The U.S. Court of Appeals for the Second Circuit has asked the U.S. Securities and Exchange Commission (SEC) to share its views on the issue of whether syndicated term loans are securities for purposes of the Securities Act of 1933, as amended (the “Securities Act”), under the four-prong “family resemblance” test enumerated in Reves v. Ernst & Young, 494 U.S. 56 (1990).

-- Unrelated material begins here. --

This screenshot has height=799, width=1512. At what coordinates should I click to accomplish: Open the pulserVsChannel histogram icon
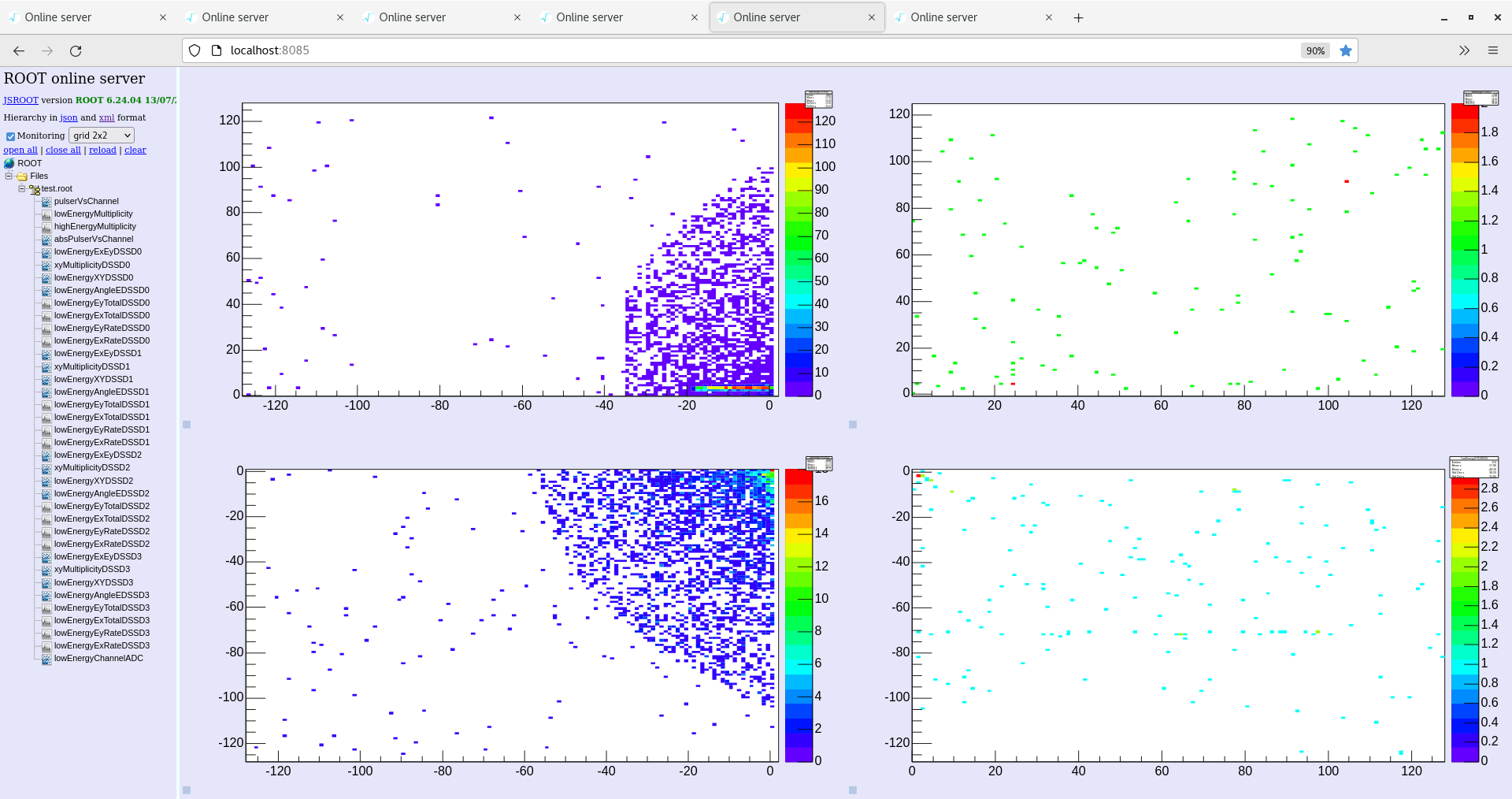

The syndicated term loans at issue (“Term Loan Bs”) are tranches of senior loan facilities held by institutional non-bank lenders, such as collateralized loan obligation vehicles (CLOs), hedge funds, private equity funds, mutual funds and insurance companies. For over 30 years of existence on the market, Term Loan Bs have never been treated as securities, and neither the SEC nor other federal regulators have suggested that Term Loan Bs be regulated as such. Unlike high-yield bonds that are marketed to the general public, are highly tradable, and are treated as securities, Term Loan Bs are syndicated by the arranging bank to a limited number of sophisticated lenders that typically rely on their own due diligence of the borrower; trading of Term Loan Bs is likewise limited and restricted to certain “eligible lenders” defined in the loan agreement, and assignment of a syndicate member’s interest to a new lender oftentimes requires borrower consent. Term Loan Bs are generally secured and have a floating interest rate, whereas high-yield bonds are generally unsecured (or rank junior to Term Loan Bs) and have a fixed coupon that provides a definite investment income stream to the investors, typically with a higher yield than Term Loan Bs.
The four factors of the Reves “family resemblance” test are: (1) “the motivations that would prompt a reasonable seller and buyer to enter into” the transaction—that is, whether the transaction has a “commercial” or “investment” purpose, (2) “the ‘plan of distribution’ of the instrument”—that is, “whether it is an instrument in which there is ‘common trading for speculation or investments,’” (3) “the reasonable expectations of the investing public,” and (4) whether “the existence of another regulatory scheme” makes application of the Securities Act unnecessary.
Applying these factors, the U.S. District Court for the Southern District of New York held in May 2020 that Term Loan Bs at issue were analogous to a category of loans issued by banks for commercial purposes that are not securities under Reves. In particular, the District Court found that three of the four factors weighed in favor of classifying Term Loan Bs as “not securities.” First, the plan of distribution for the term loans was relatively narrow and not designed for the loan participations to be sold to the general public, with a minimum participation amount of $1 million. Second, the language in the governing loan documents would lead a reasonable investor to conclude that the term loans constituted loans and not securities. Third, the sale of loan participations to “sophisticated purchasers” was subject to certain policy guidelines from the Office of the Comptroller of the Currency addressing the sale of loan participations, and thus the term loans were subject to an existing regulatory scheme. The court also found that the remaining Reves factor (i.e., the motivation of the parties to enter in the transaction was for commercial or investment purposes) did not weigh strongly in either direction.
On appeal, the three-judge panel of the Second Circuit Court of Appeals re-examined the application of the Reves factors to Term Loan Bs at question and, following the oral arguments in March 2023, ultimately solicited the SEC’s views on the issue.
The deadline for SEC comment, initially set by the court as April 13, 2023, was extended to June 27, 2023, at the SEC’s unopposed motion, to allow it more time to consult with other federal agencies and counsel for the parties before filing its response. While the SEC’s guidance and the Second Circuit decision is expected to be limited to the facts of the case, a holding subjecting Term Loan Bs to securities regulation would have a profound effect on the $1.4 trillion market for syndicated term loans and on financial institutions at a time of limited liquidity. Among other consequences, subjecting syndicated term loans to securities regulation would impose substantial compliance costs and administrative burdens on loan market participants that would have to comply with securities laws at the state and federal level as well as the rules of securities industry self-regulatory organizations. These additional costs and administrative burdens would likely be passed on to borrowers in the form of higher pricing and narrower, less efficient access to capital. Treating syndicated term loans as securities would also create regulatory uncertainties, including with respect to banks’ ability to hold CLOs, as banks are currently limited in owning and trading funds that own securities by the “covered fund” provision of the Volcker Rule. A holding that Term Loan Bs are securities would have other implications and may have a disruptive effect on origination and trading of syndicated loans that have become an important source of capital in the modern economy.